What is middleware in Django?

Django middleware is a plugin layer that processes every HTTP request before it reaches a view and every response before it returns to the client. Each middleware is a callable that takes a get_response function and returns a function accepting a request and returning a response, making it ideal for global concerns such as authentication, security headers, sessions, and logging.

How do I write custom middleware in Django 5.x?

Write a factory function def my_middleware(get_response): that defines an inner def middleware(request):, runs your request-phase code, calls response = get_response(request), runs your response-phase code, and returns the response.
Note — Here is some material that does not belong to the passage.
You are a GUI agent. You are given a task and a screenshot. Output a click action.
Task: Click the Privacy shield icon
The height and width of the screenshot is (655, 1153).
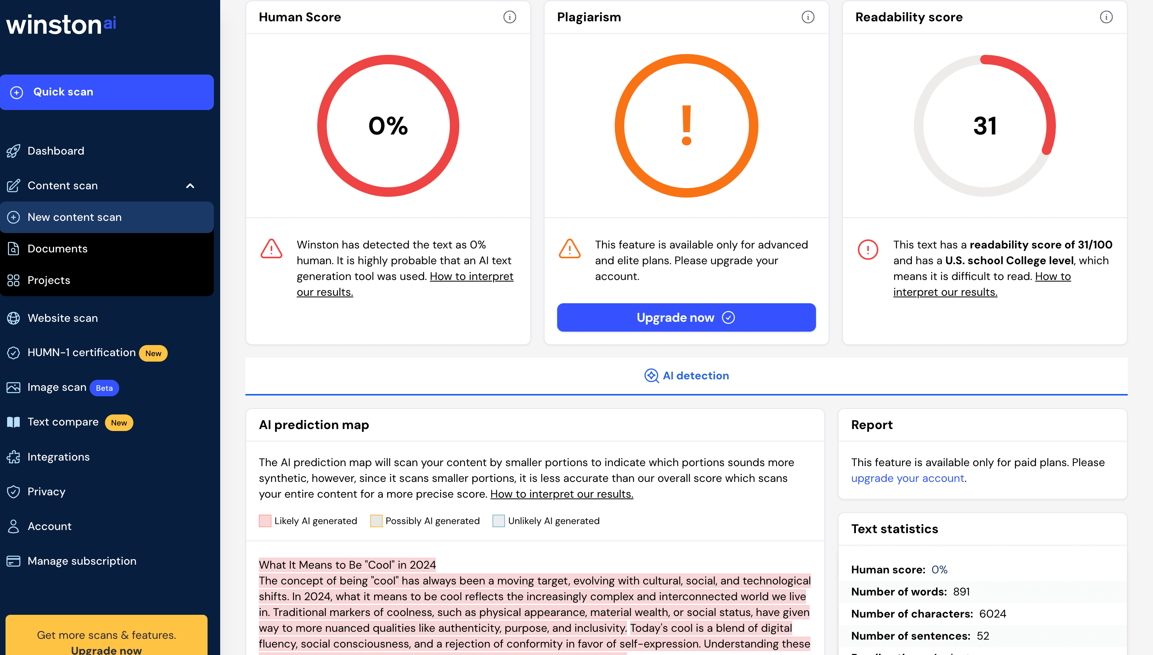[x=14, y=492]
Alternatively use a class with __init__(self, get_response) and __call__(self, request). Then add the dotted import path to the MIDDLEWARE list in settings.py.

What is the difference between MIDDLEWARE and MIDDLEWARE_CLASSES?

MIDDLEWARE_CLASSES was the pre-1.10 setting where each middleware was a class implementing process_request, process_response, and related hooks. MIDDLEWARE, introduced in Django 1.10, uses the new-style factory pattern that takes get_response. Django 2.0 removed MIDDLEWARE_CLASSES completely, so all current projects, including Django 5.x, must use MIDDLEWARE.

In what order does Django run middleware?

Django processes the MIDDLEWARE list top-to-bottom for incoming requests and bottom-to-top for outgoing responses, so the first middleware listed sees the request first and the response last. Order matters: SessionMiddleware must precede AuthenticationMiddleware, and SecurityMiddleware is placed first so it handles requests before anything else.

What are process_view, process_exception, and process_template_response?

They are optional hook methods a middleware class can implement. process_view runs just before the view is called, process_exception runs when a view raises an uncaught exception, and process_template_response runs after the view if the response has a render() method. Each can return None to continue or an HttpResponse to short-circuit, except process_template_response, which must return a response object.

Does Django middleware support async views?

Yes. Since Django 3.1, middleware can be async-capable. Declare the sync_capable and async_capable class attributes and use markcoroutinefunction/iscoroutinefunction from asgiref.sync so Django calls the correct path. Django automatically adapts middleware that supports only one mode, but mixing forces conversions, so matching your middleware to your stack (ASGI vs WSGI) gives the best performance.